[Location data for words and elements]
::::::::::
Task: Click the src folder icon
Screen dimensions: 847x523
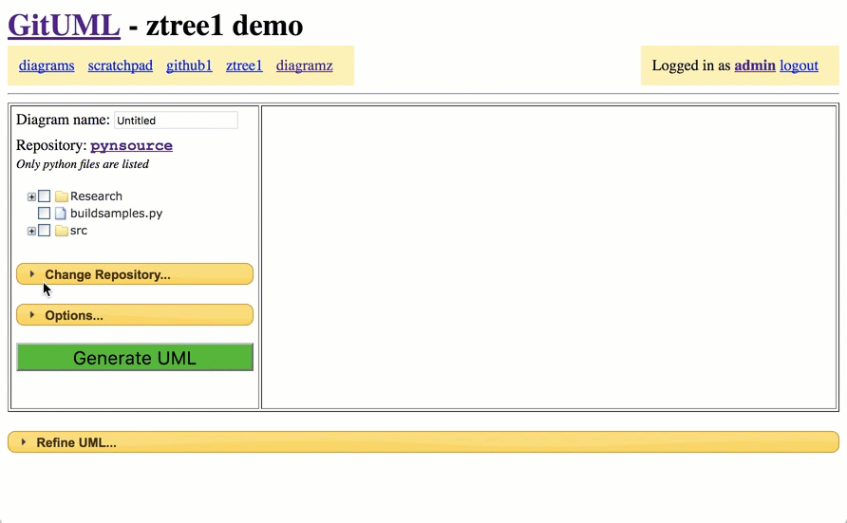Action: tap(62, 231)
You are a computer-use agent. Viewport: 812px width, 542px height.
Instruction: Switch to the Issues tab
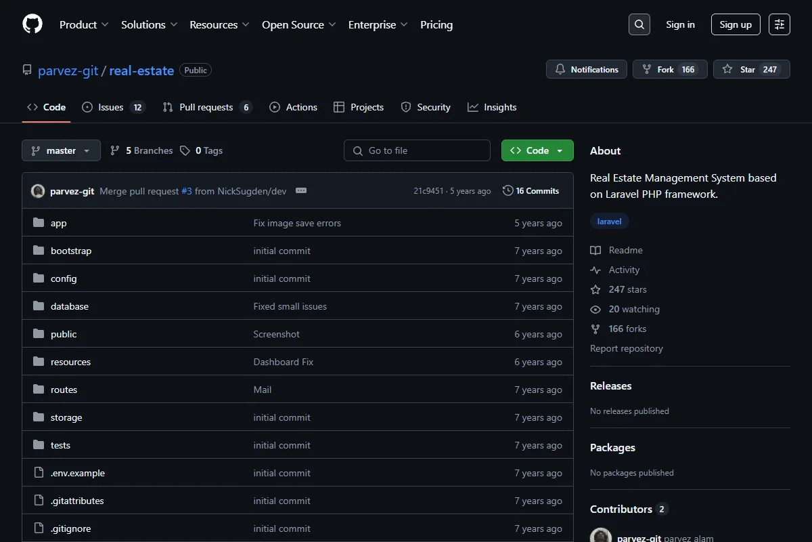114,107
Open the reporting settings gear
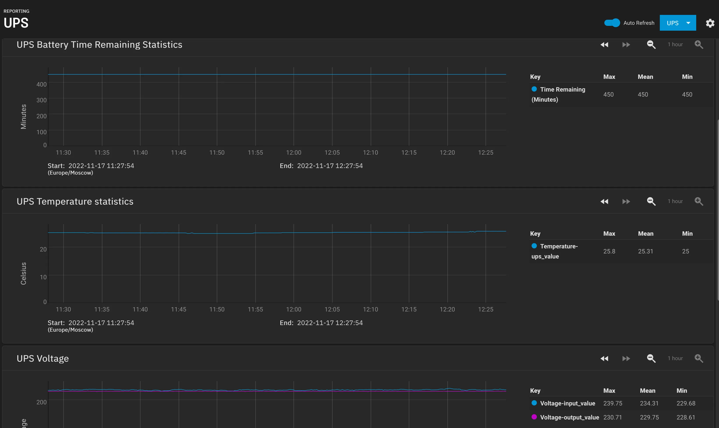The image size is (719, 428). click(710, 23)
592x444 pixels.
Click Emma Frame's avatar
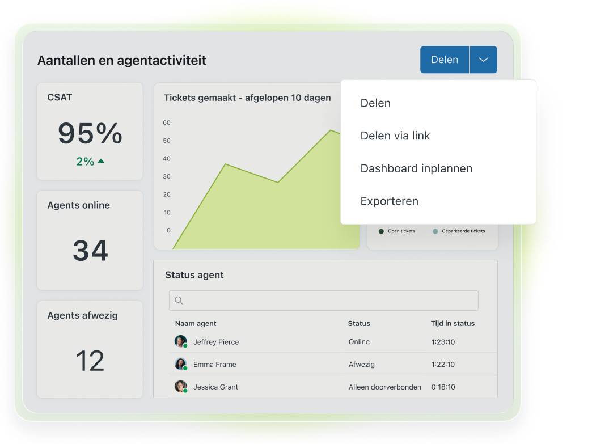pos(180,364)
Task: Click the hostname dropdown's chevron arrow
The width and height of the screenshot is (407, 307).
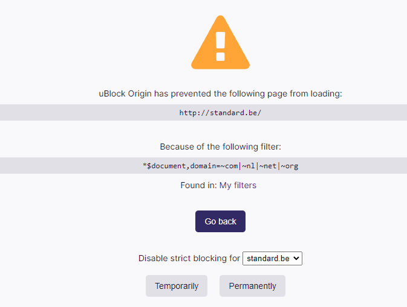Action: coord(296,258)

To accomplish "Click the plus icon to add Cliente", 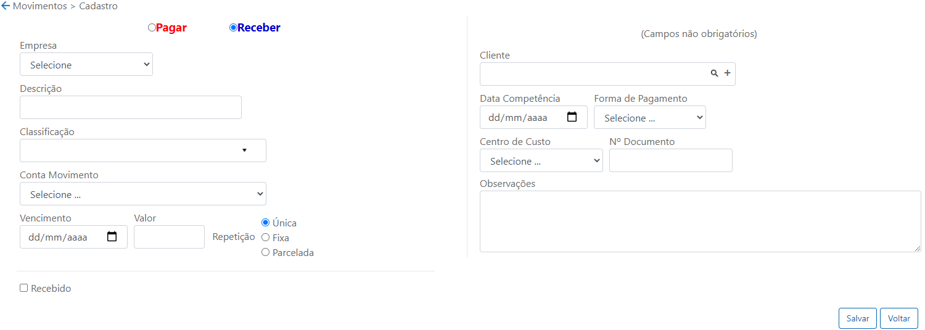I will click(727, 73).
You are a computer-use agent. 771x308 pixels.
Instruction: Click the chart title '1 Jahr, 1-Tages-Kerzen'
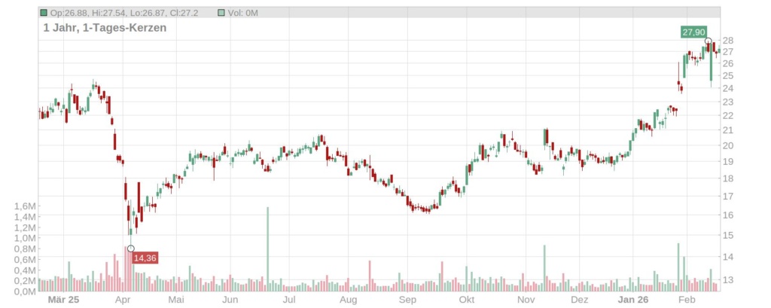coord(105,28)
::::::::::
Which lines of the material contain the word "Task"? Pick out and copy each such line, matching case exactly.

Task: Click the src folder icon
Task: Click the hostname dropdown's chevron arrow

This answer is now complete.